– Это Мел из того самого семейства ювелиров с двухсотлетним стажем?

– Нет. Ее жених, Джефф. Ожерелье – свадебный подарок будущего свекра. Сюрприз. Она на шестом месяце беременности, а пожениться они с Джеффом решили только теперь. Она впервые в жизни по-настоящему счастлива. Я не могла отказаться сделать для нее ожерелье. Кроме того, это одна из самых лучших моих работ. Я хочу продать ожерелье на выставке в Саванне.

Уокер почувствовал приступ боли в левой ноге. Старые травмы часто превращаются в новые проблемы.

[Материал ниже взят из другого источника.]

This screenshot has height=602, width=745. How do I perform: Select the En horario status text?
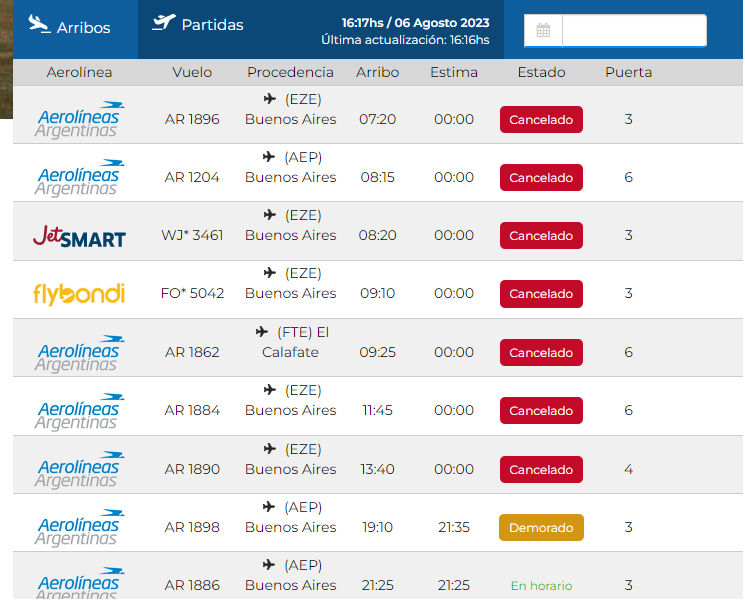(x=541, y=585)
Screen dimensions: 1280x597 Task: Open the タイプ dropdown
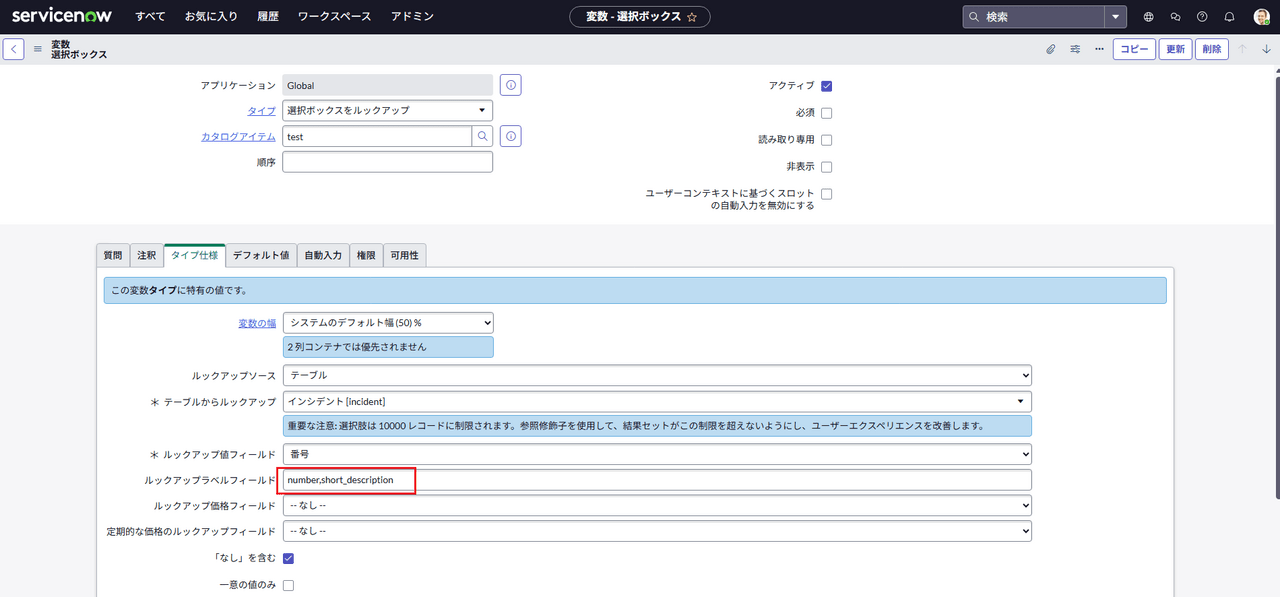(x=387, y=110)
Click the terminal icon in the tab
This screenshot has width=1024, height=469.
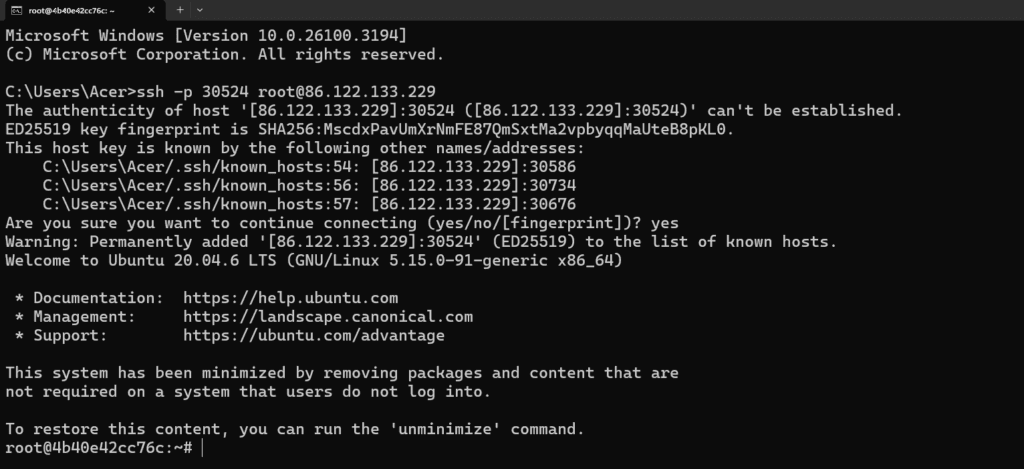(16, 10)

Опасные.

– Ты позаботилась о страховке на время перевоза драгоценностей и на время их показа?

Фейт возвела глаза к потолку.

– Ты что, брал уроки у моих братьев или от природы такой любопытный?

– Уроки? – Он еще больше растягивал слова. – Это мысль. Я непременно обсужу ее с Арчером.

– Он слишком занят своей новой женой.

– Да, она из тех женщин, которые способны завладеть мужчиной, – согласился Уокер, и слабая улыбка тронула его губы: он вспомнил о вчерашнем обеде в семействе Донован. Австралийские словечки Ханны так же удивляли всех, как и ее редкое упрямство. Сообразительностью и практичностью она была под стать мужчине, за которого вышла замуж. Это, должно быть, хорошо.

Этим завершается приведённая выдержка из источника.